### Metin Parçası
|---|
EÇ- Orada işleyiş şöyle; örneğin bir belediye, meydanına bir proje yaptırmak istiyor. Gazetelere ilan veriyor. Sanatçılar çeşitli projeler hazırlayıp, dosyalarını gönderiyorlar. İlk elemeden sonra 3-5 proje kalıyor. Onlara belli bir proje parası ödenerek ayrıntılı proje hazırlamaları isteniyor. Sonunda birisi yarışmayı kazanıyor. Ama diğerlerine de proje parası ödendiği için emekleri boşa gitmiyor.

 

 

 

MB – Sizin başlangıç noktanız böyle bir proje mi oldu ?
|---|
### Mevcut Veriler
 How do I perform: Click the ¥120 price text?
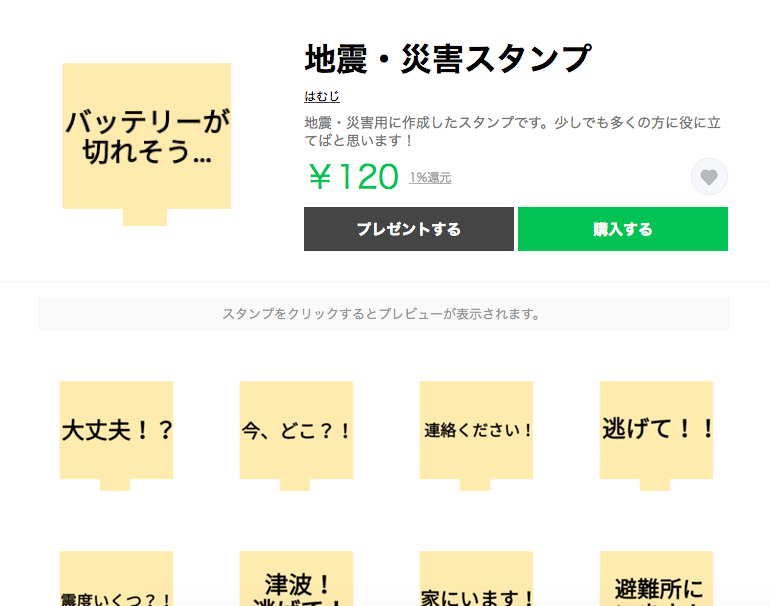point(353,177)
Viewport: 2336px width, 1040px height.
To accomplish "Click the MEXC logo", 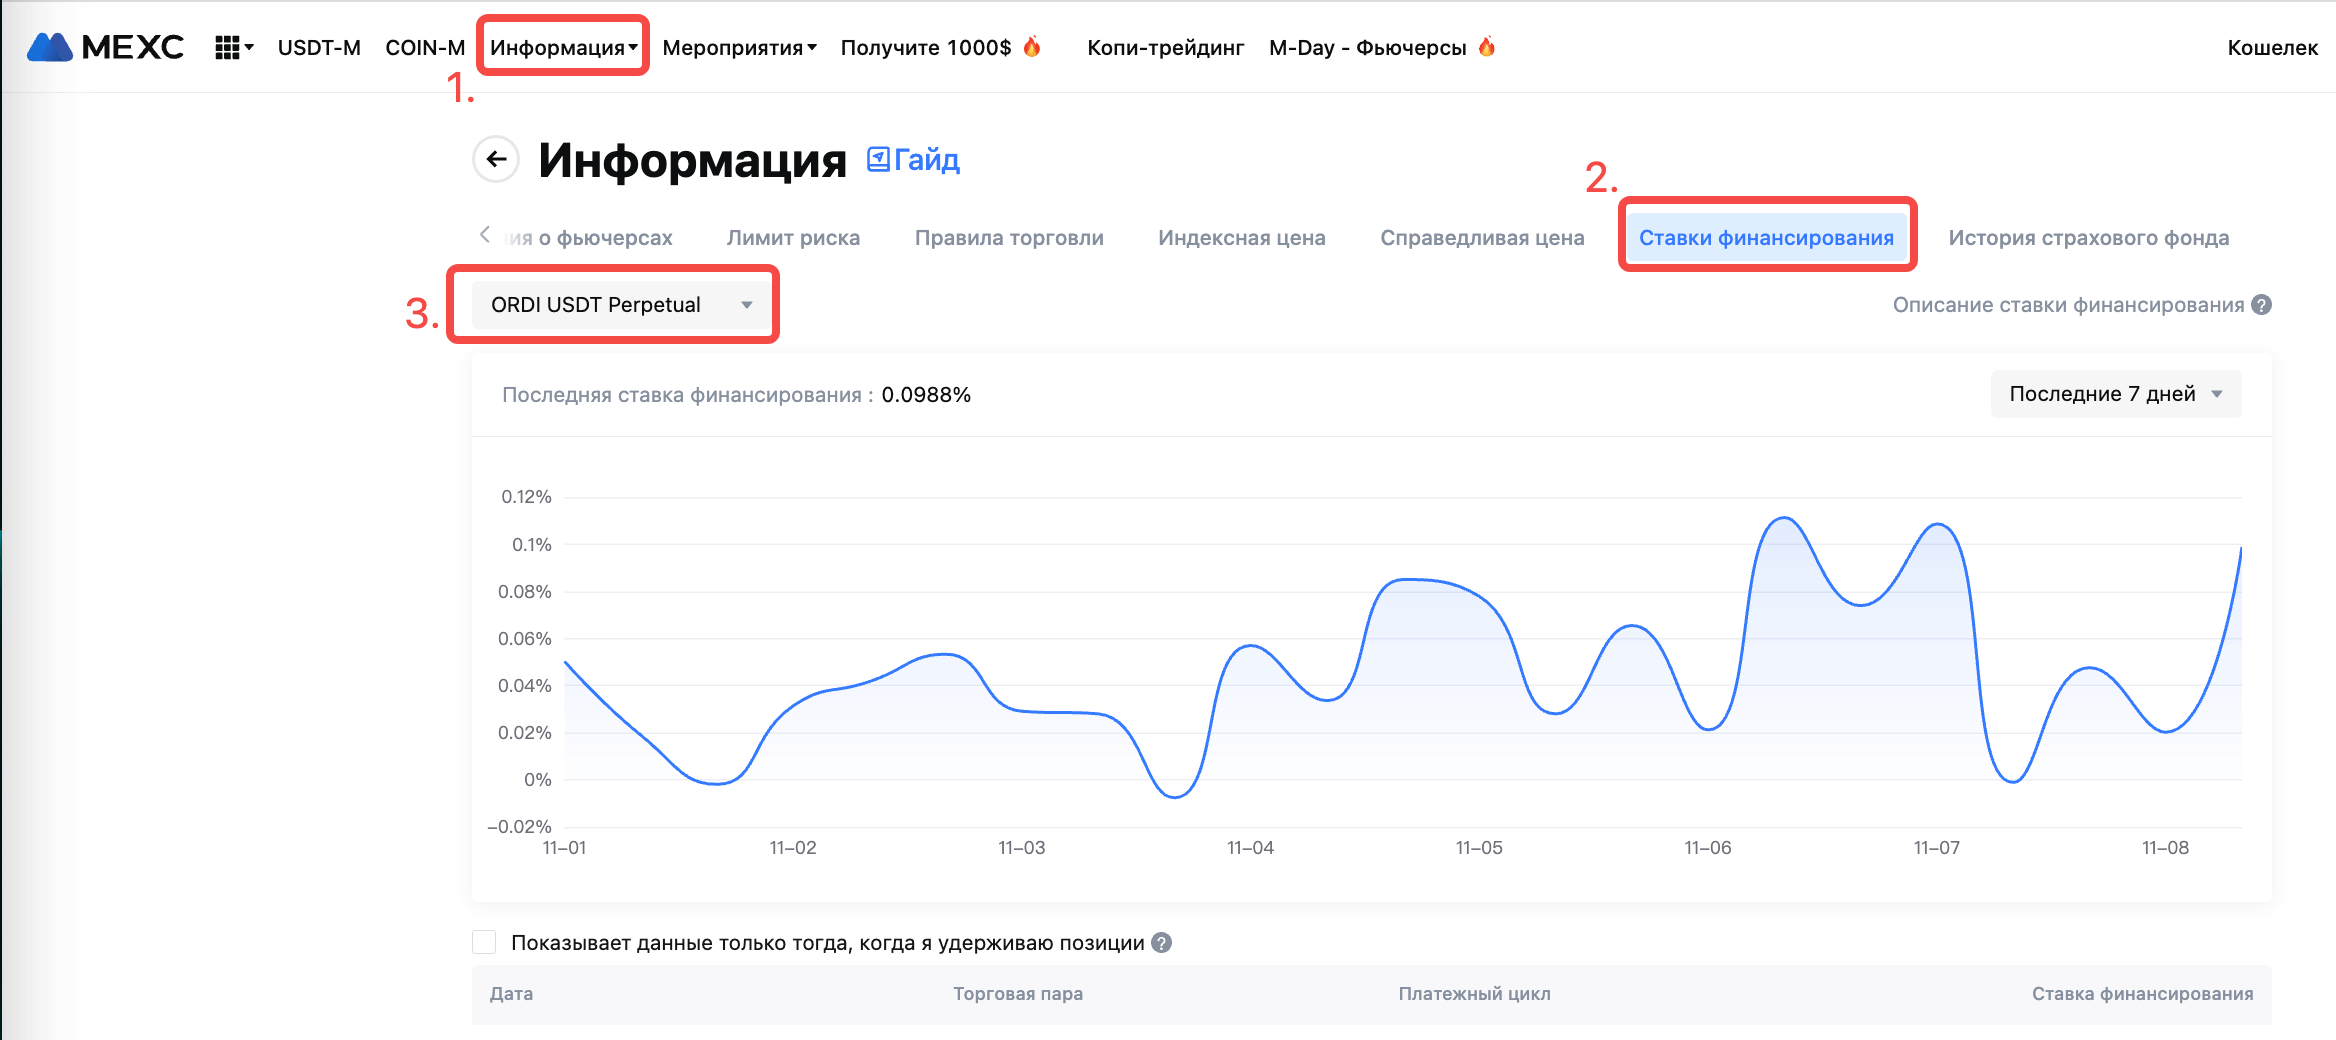I will coord(105,47).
|---|
### Görevler ve Alıştırmalar
**1.** Proje yarışmalarıyla ilgili metin parçasında "Orada işleyiş şöyle" ile başlayan paragrafı, temel bilgileri koruyarak madde listesine dönüştür.
**2.** Proje yarışmalarıyla ilgili metin parçasını son cümlesinin ardından devam ettirerek sonraki bölümünü tamamla.
Bu satırlar başka bir kaynaktan alınmıştır.

### Görev Çıktıları
**1.**
- Bir belediye, meydanına proje yaptırmak istediğinde gazetelere ilan verir.
- Sanatçılar projelerini hazırlayıp dosyalarını gönderir.
- İlk elemenin ardından 3-5 proje kalır.
- Kalan sanatçılara belli bir proje parası ödenir ve ayrıntılı proje hazırlamaları istenir.
- Sonunda bir proje yarışmayı kazanır.
- Diğerlerine de proje parası ödendiği için emekleri boşa gitmez.

**2.**
EÇ- Evet ben Kültür Bakanlığının açtığı bir yarışmada, sanatçıyı desteklemek için verilen grant aldım. Bu; sunduğunuz projeye olumlu baktıklarında , onu gerçekleştirebilmeniz için desteklemek amacıyla verilen bir tür destek bursu.

 

 

 

MB – Projeniz neydi ?

 

 

 

EÇ- Bir dizi mozaik çalışmasıydı. 6 adet pano yaptım.

 

 

 

MB – Sydney’de 5 yıl çalıştıktan sonra, bu kez bir başka kentin caddelerini süslemeyi düşünerek, 1988 yılında Melbourne’e geçmişsiniz.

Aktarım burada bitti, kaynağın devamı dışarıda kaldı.